More importantly, it is an illustration of the ways we answer the question: Is it cultural or is it universal? It's universal to thank another for a favor granted. The language, the frequency that thanks is expected, the form in which it is couched, the nonverbal or indirect speech associated with it-- these are all cultural. And these are what we need to get if we are going to do business with foreigners.
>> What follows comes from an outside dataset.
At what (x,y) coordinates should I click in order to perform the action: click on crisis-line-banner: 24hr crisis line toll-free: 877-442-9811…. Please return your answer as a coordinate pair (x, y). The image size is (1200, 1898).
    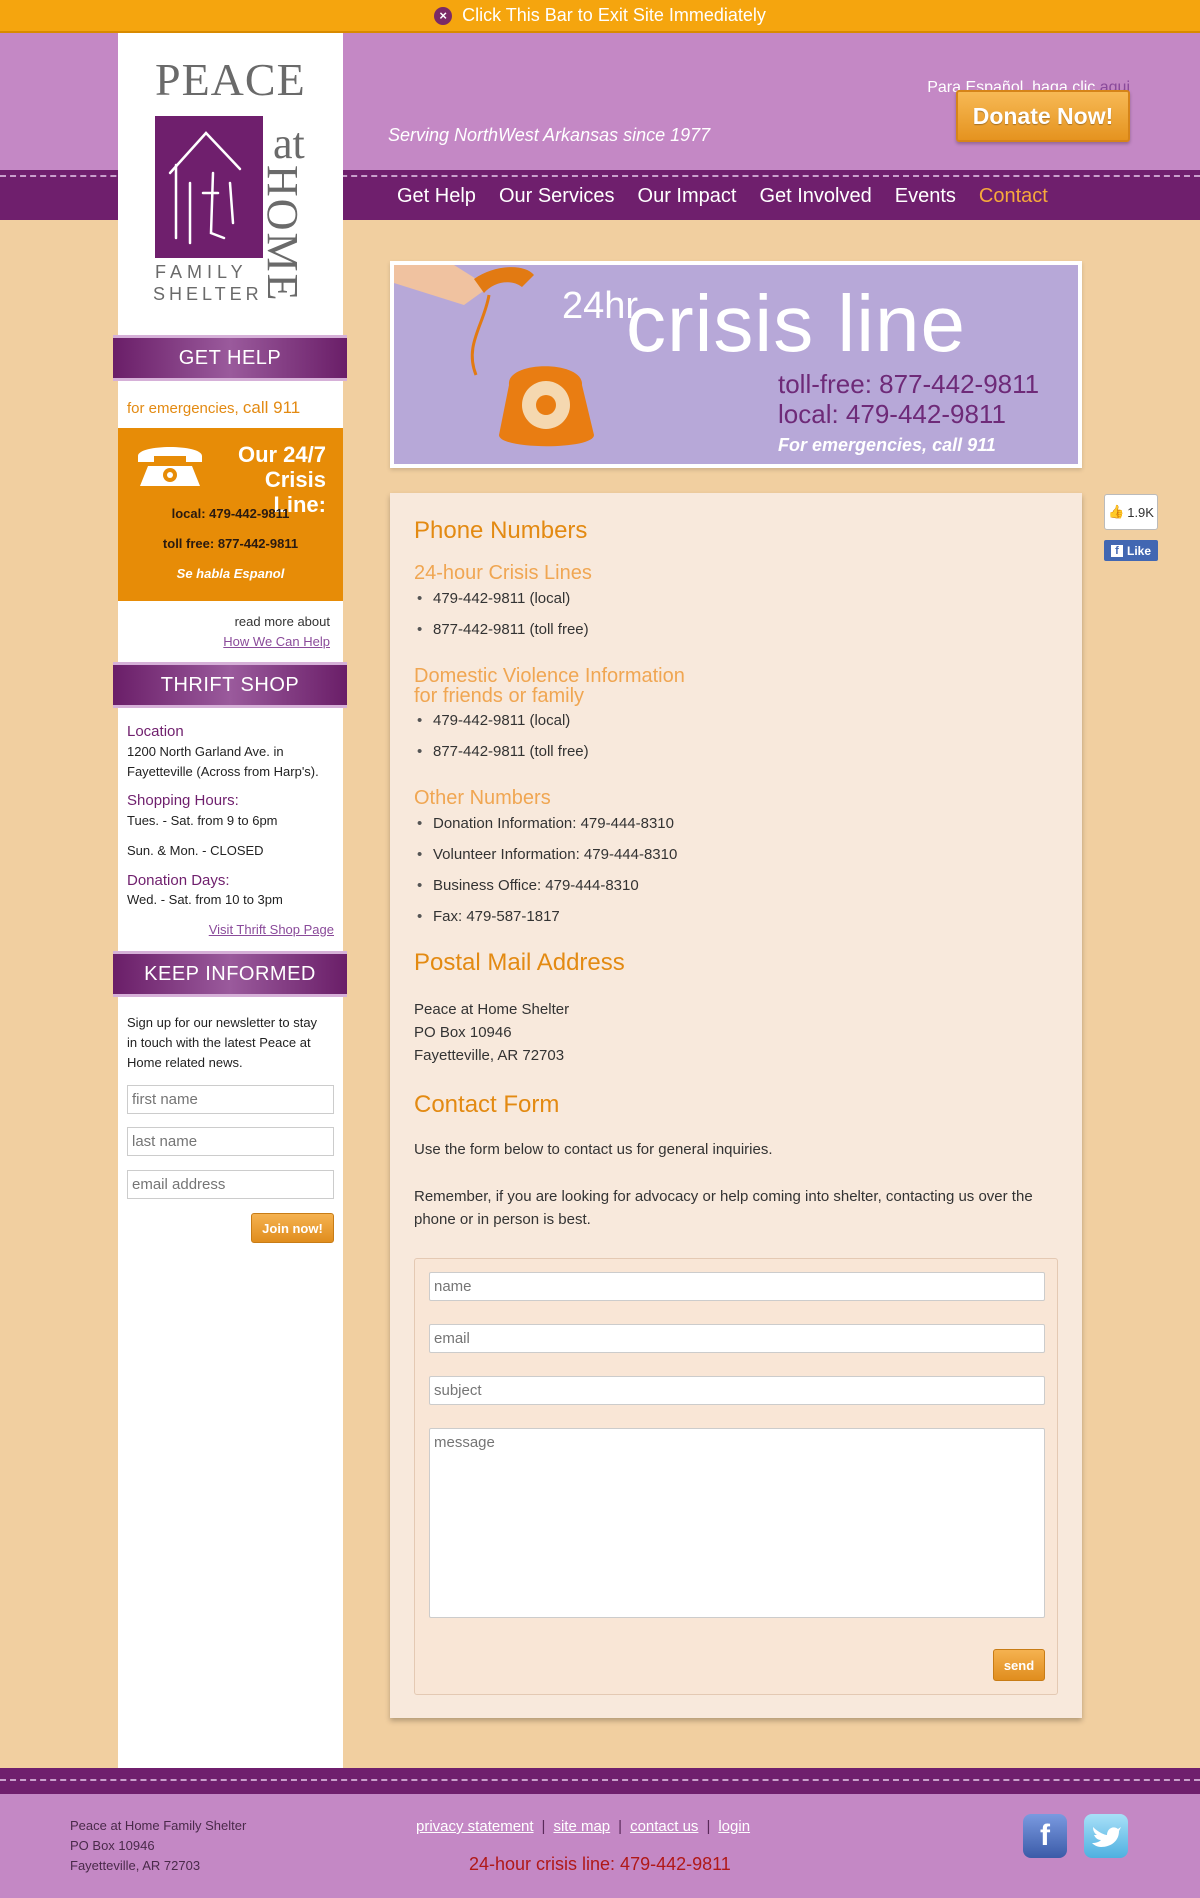
    Looking at the image, I should click on (736, 364).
More than once, I've come up against how much of a beginner I am at technology transfer. There's so much to transfer, for one thing. Virus protection, firewalls, networking, open source software, operating systems, email clients, donor tracking databases, events organization, fund raising auctions, online strategies of all sorts and for all purposes, volunteer management, org technology assessment, strategic technology planning-- the list goes on and on. I have an intuitive grasp of database theory and design, and I know something about Microsoft's Access database application. I have designed web sites and I know how to do it from scratch, with a text editor. I know how to execute a database project, what the steps are. But I just scratch the surface when it comes to even the basic minimum required of a technology worker in the international nonprofit market, which is where I'm working.
But I have something else in my toolkit that few can claim. I have years of research, up close and personal, in the field of intercultural communication. I live with a Frenchman, which ought to qualify me on its own merits, but my skill development doesn't stop there. Because I myself am a halfling, and have known its loneliness, its neither-here-nor-there-ness, because "belonging" is not going to be my situation, now or ever, I have spent most of my life thinking about how culture works, how it excludes, how it makes room for The Other in its midst, how blind it mostly is, how rich and complex. I've traveled far and often, and I've reached for that moment of contact, when two human beings know they have encountered one another across the cultural divide. I know a whole lot about how I can create a bridge between cultures. I am also humble before my many failures, even though I know that one of culture's many quirky traits is the mechanism to reject The Other, i.e., me.
"We don't have any business," goes the leftist political argument, "waltzing into other countries, telling them how to run their technology. Tech workers should all be locals. They know their own context. They know their own people. They know what works for them and what doesn't."
What, then, am I doing charging off around the world with my bag of tricks and my laptop?
I am bringing a bag of seeds, and I'm bringing my experience as a halfling. I don't expect to eliminate hunger in my lifetime, and I don't have any quick fixes for the problems of homelessness or hopelessness. I have some seedling ideas to share, over a meal and a pallet on the floor or a place on the living room couch. My sojourn is my own idiosyncratic offering for world peace: travel to share. Halflings know they have to share; the very division inside of them requires it.